*** STUDY TEXT ***

Pennichuck exec compensation revealed

Pennichuck Corporation compensated its top executives a total of more than $1 million in 2006, including a total of $350,000 to the three people who served as chief executive officer during the period, according to a filing last week with the Securities and Exchange Commission.

The filing also disclosed the dual role of the chair of Pennichuck’s compensation committee, who expects to get as much as $100,000 next year from the real estate arm of the Merrimack-based utility.

The filing came a week after Pennichuck – whose attempt to fend off the city of Nashua’s takeover by eminent domain of its waterworks has been put on hold during negotiations – announced a deal with the Public Utilities Commission staff to increase water usage rates by $5.2 million, or some 31.4 percent. That increase – which would replace a temporary increase of $2.4 million (14.4 percent) — has been in effect since July 2006. The permanent rate hike still has to be approved by the PUC Commissioners.

The company’s combined CEO pay for 2006 is slightly lower than the 2005 compensation package earned by Donald Correll, who stepped down in April 2006 received slightly less than $105,000 in salary and benefits last year. Interim CEO Hannah McCarthy, a board member, who received nearly $85,000 for her four months work, and the current CEO, Duane Montopoli, received $244,000 to finish out the last third of the year, including $141,000 worth of stock options to lure him to the company.

Other compensation packages included: nearly $214,000 for CFO William Paterson; almost $179,000 for executive vice president Stephen Densberger; more than $195,000 for Michael Fallon, president of Southwood, which handles Pennichuck’s real estate holdings; and more than $182,000 for Donald Ware, president of the utility part of the business.

*** End of STUDY TEXT ***
*** MATERIAL PROVIDED ***

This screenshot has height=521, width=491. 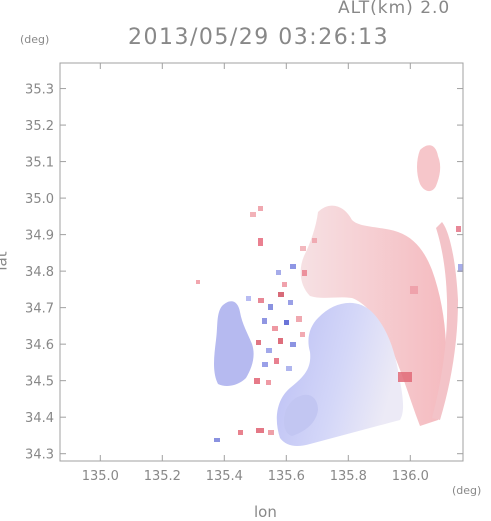 I want to click on x-tick-label: 135.4, so click(x=224, y=476).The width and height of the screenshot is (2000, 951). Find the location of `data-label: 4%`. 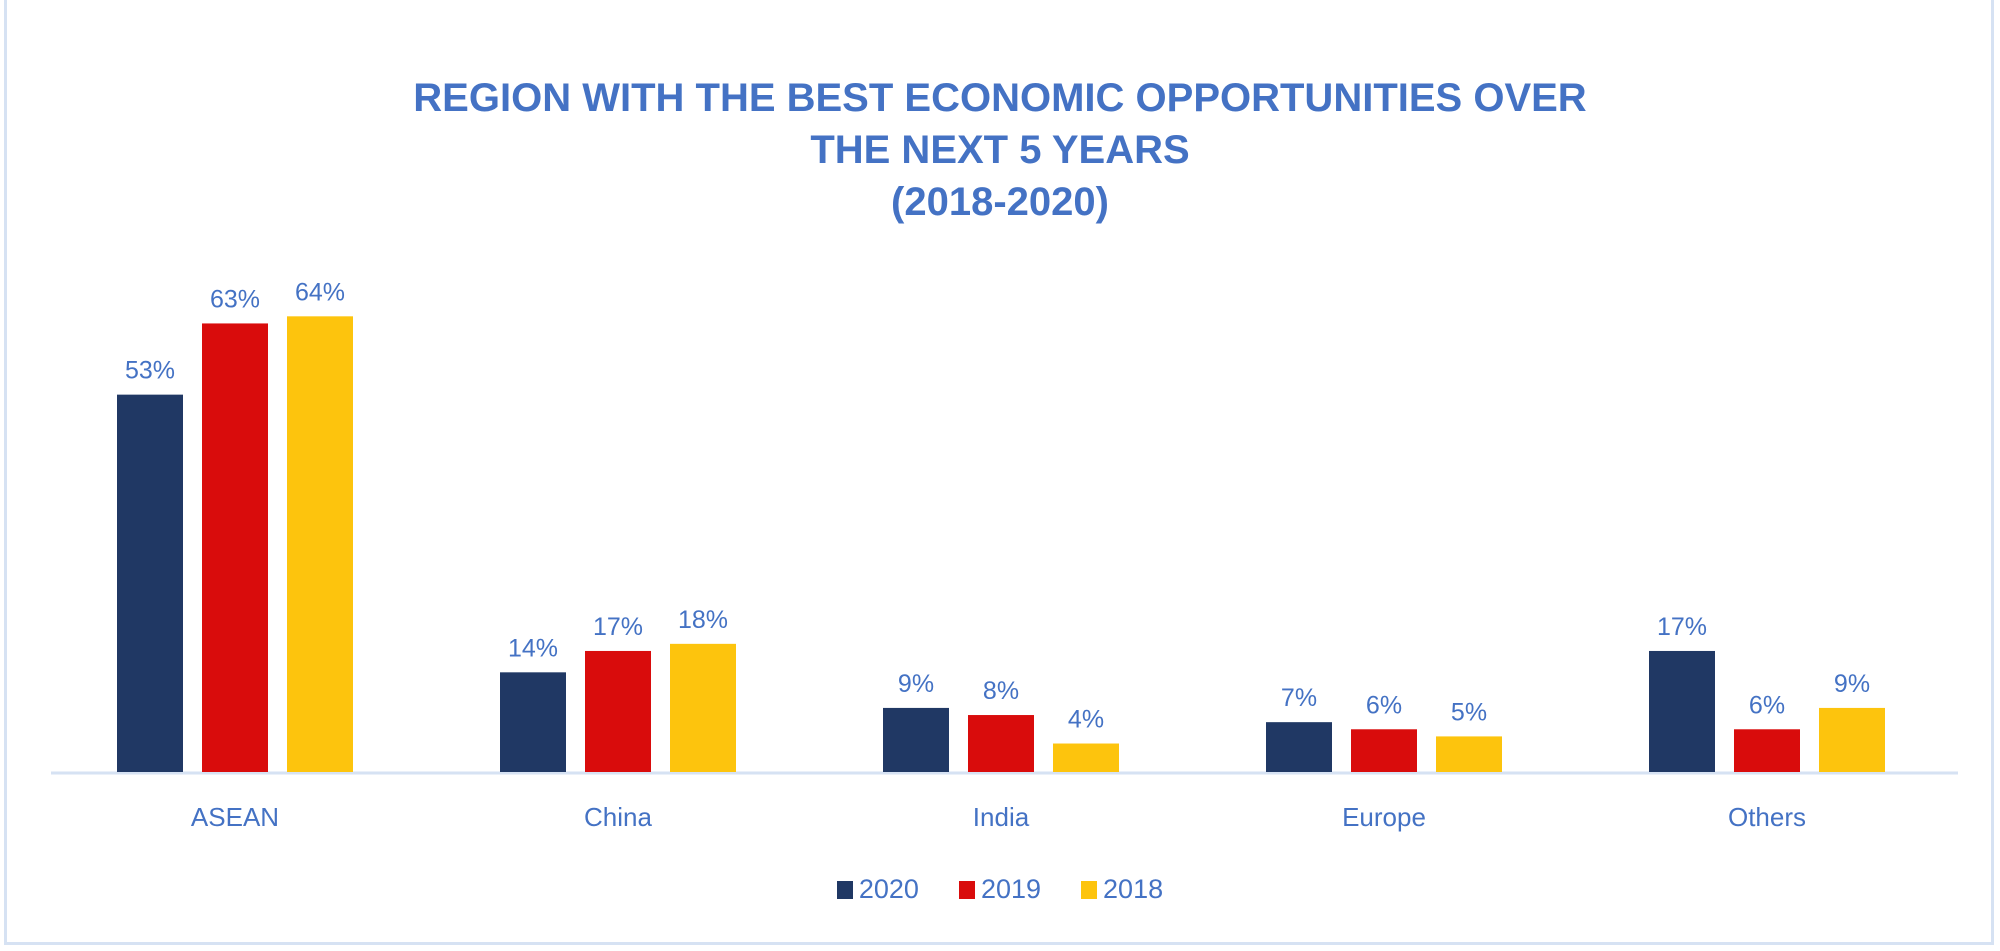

*** End of MATERIAL PROVIDED ***

▶ **TASK ITEM**
According to the article on Pennichuck executive pay, how much compensation did CFO William Paterson receive? Rely only on the article about Pennichuck executive pay, not on the data.

▶ **YOUR RESPONSE**
Nearly $214,000.